Frequently asked questions
- What is a covered call on BIL?
- A covered call on BIL is the covered call strategy applied to BIL (etf). The strategy is structurally neutral to slightly bullish: A covered call pairs long stock with a short out-of-the-money call, collecting premium and capping upside above the short strike in exchange for income. With BIL etf trading near $91.53, the strikes shown on this page are snapped to the nearest listed BIL chain strike and the premiums come straight from the end-of-day bid/ask midpoint.
- How are BIL covered call max profit and max loss calculated?
- Max profit equals short-strike minus cost basis plus premium times 100; max loss is cost basis minus premium (at zero). Breakeven is cost basis minus premium. For the BIL covered call priced from the end-of-day chain at a 30-day expiry (ATM IV 1.00%), the computed maximum profit is unbounded per contract and the computed maximum loss is unbounded per contract. Live intraday quotes will differ as the chain moves through the trading session.
- What is the breakeven for a BIL covered call?

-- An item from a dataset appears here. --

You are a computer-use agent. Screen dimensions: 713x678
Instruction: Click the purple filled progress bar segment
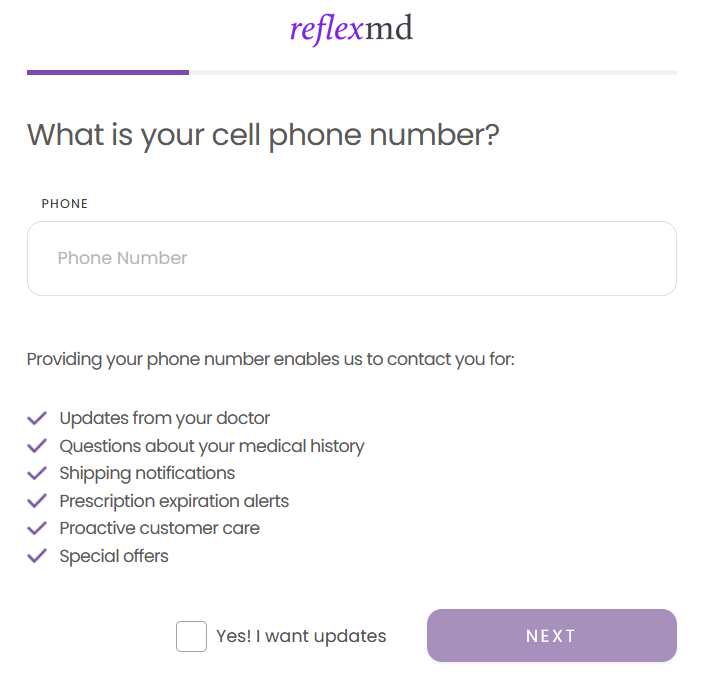108,72
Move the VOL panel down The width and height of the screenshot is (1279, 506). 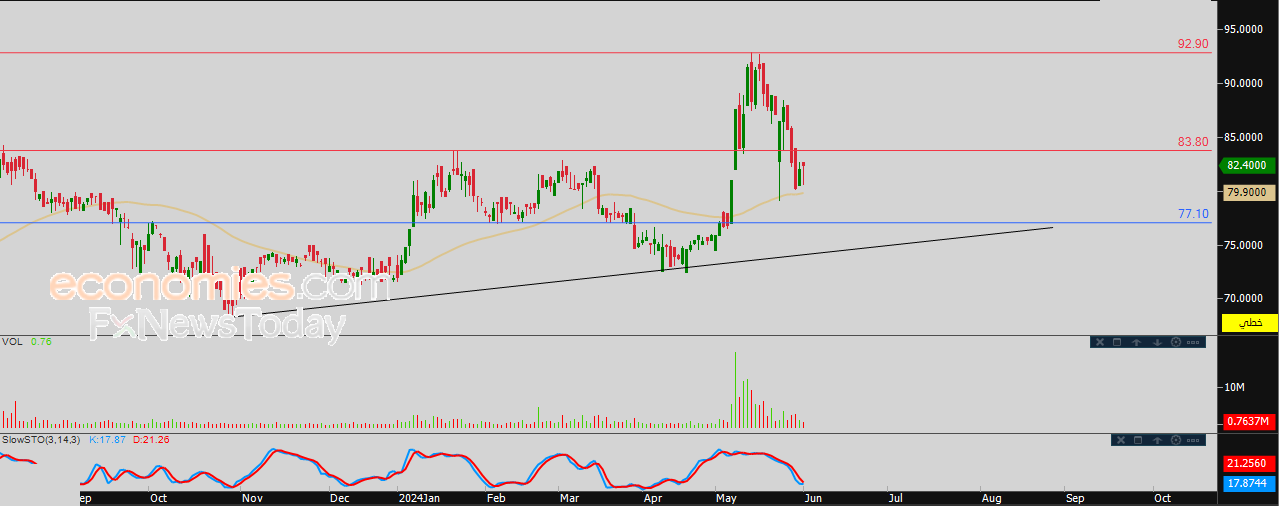click(1157, 342)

- The breakeven for the BIL covered call priced on this page is no defined breakeven on the modeled curve at expiration, derived from end-of-day chain premiums. Breakeven is the underlying price at which the strategy's P&L crosses zero ignoring transaction costs and assignment risk. The current BIL market-implied 1-standard-deviation expected move is approximately 0.29%; if the move sits well outside the breakeven distance, the structure's risk-reward becomes correspondingly tighter.
- When should you consider a covered call on BIL?

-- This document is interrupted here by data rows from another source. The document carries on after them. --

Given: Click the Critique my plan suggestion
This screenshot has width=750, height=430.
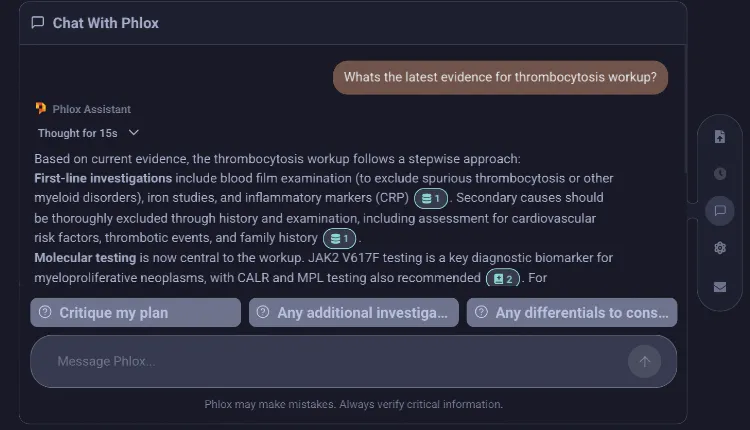Looking at the screenshot, I should point(135,313).
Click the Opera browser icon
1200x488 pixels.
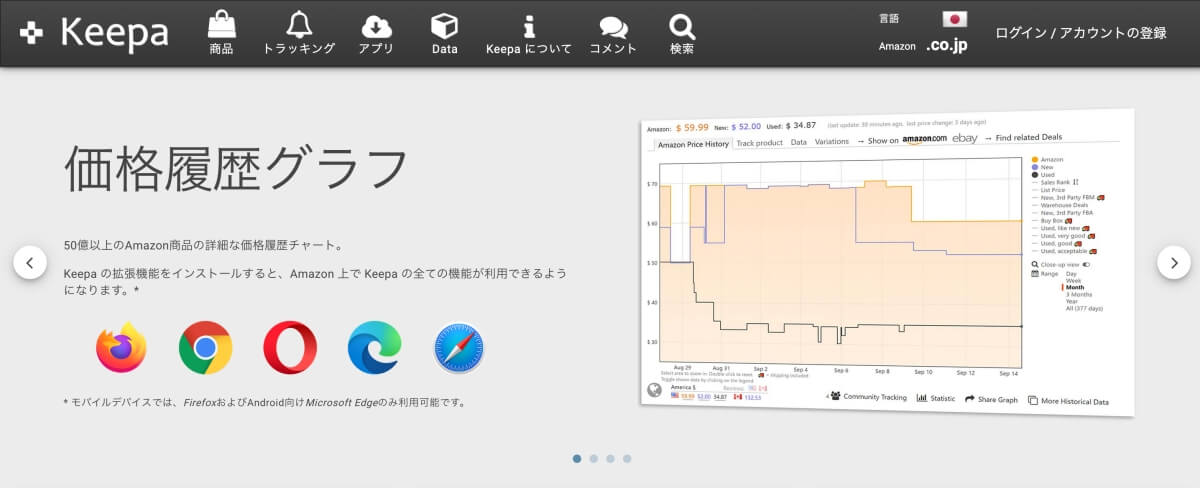pos(290,347)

- Covered calls on BIL are an income strategy run on existing BIL etf positions; traders typically sell calls at 25-35 delta with 30-45 days to expiration to balance premium against upside cap.
- How does current BIL implied volatility affect this covered call?
- BIL ATM IV is at 1.00% with IV rank near 0.02%, which is on the low end of its 1-year range. Premium-buying structures (long call, long put, debit spreads) are relatively cheap in this regime; premium-selling structures collect less credit per unit risk.